BACKGROUND AND OBJECTIVES: Propranolol is first-line therapy for problematic infantile hemangiomas (IHs). Rebound growth after propranolol discontinuation is noted in 19% to 25% of patients. Predictive factors for rebound are not completely understood and may alter the management approach. The goal of the study was to describe a cohort of patients with IHs treated with propranolol and to identify predictors for rebound growth. METHODS: A multicenter retrospective cohort study was conducted in patients with IHs treated with propranolol. Patient demographic characteristics, IH characteristics, and specifics of propranolol therapy were obtained.
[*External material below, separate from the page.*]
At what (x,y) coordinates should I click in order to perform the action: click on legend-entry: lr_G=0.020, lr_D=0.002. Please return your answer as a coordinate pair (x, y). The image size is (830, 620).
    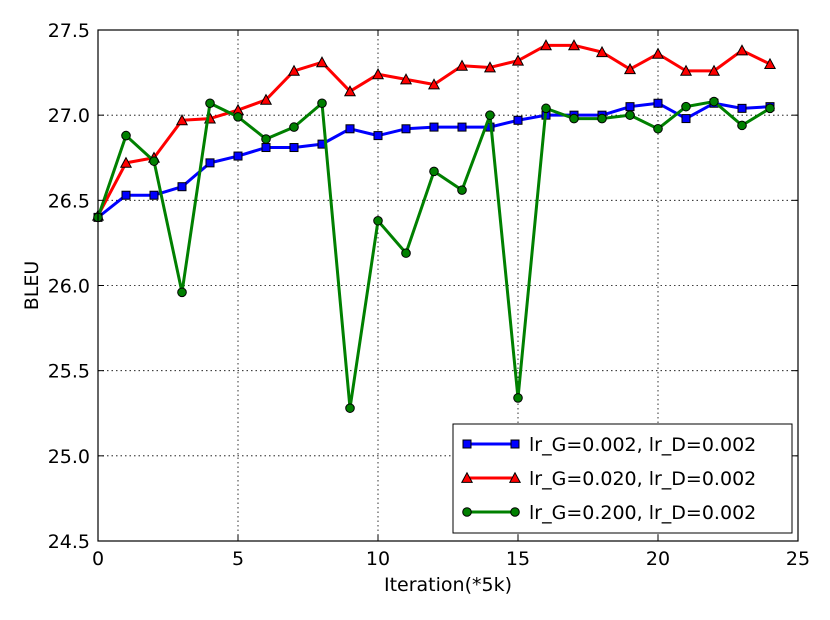
    Looking at the image, I should click on (608, 479).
Episodes of rebound growth were recorded. Patients' responses to propranolol were evaluated through a visual analog scale. RESULTS: A total of 997 patients were enrolled. The incidence of rebound growth was 231 of 912 patients (25.3%). Mean age at initial rebound was 17.1 months. The odds of rebound among those who discontinued therapy at <9 months was 2.4 (odds ratio [OR]: 2.4; 95% confidence interval [CI]: 1.3 to 4.5; P = .004) compared with those who discontinued therapy between 12 to 15 months of life. Female gender, location on head and neck, segmental pattern, and deep or mixed skin involvement were associated with rebound on univariate analysis. With multivariate analysis, only deep IHs (OR: 3.3; 95% CI: 1.9 to 6.0; P < .001) and female gender (OR: 1.7; 95% CI: 1.1 to 2.6; P = .03) were associated. Of those with rebound growth, 83% required therapeutic modification including 62% of patients with modifications in their propranolol therapy. CONCLUSIONS: Rebound growth occurred in 25% of patients, requiring modification of systemic therapy in 15%. Predictive factors for rebound growth included age of discontinuation, deep IH component, and female gender. Patients with these predictive factors may require a prolonged course of therapy.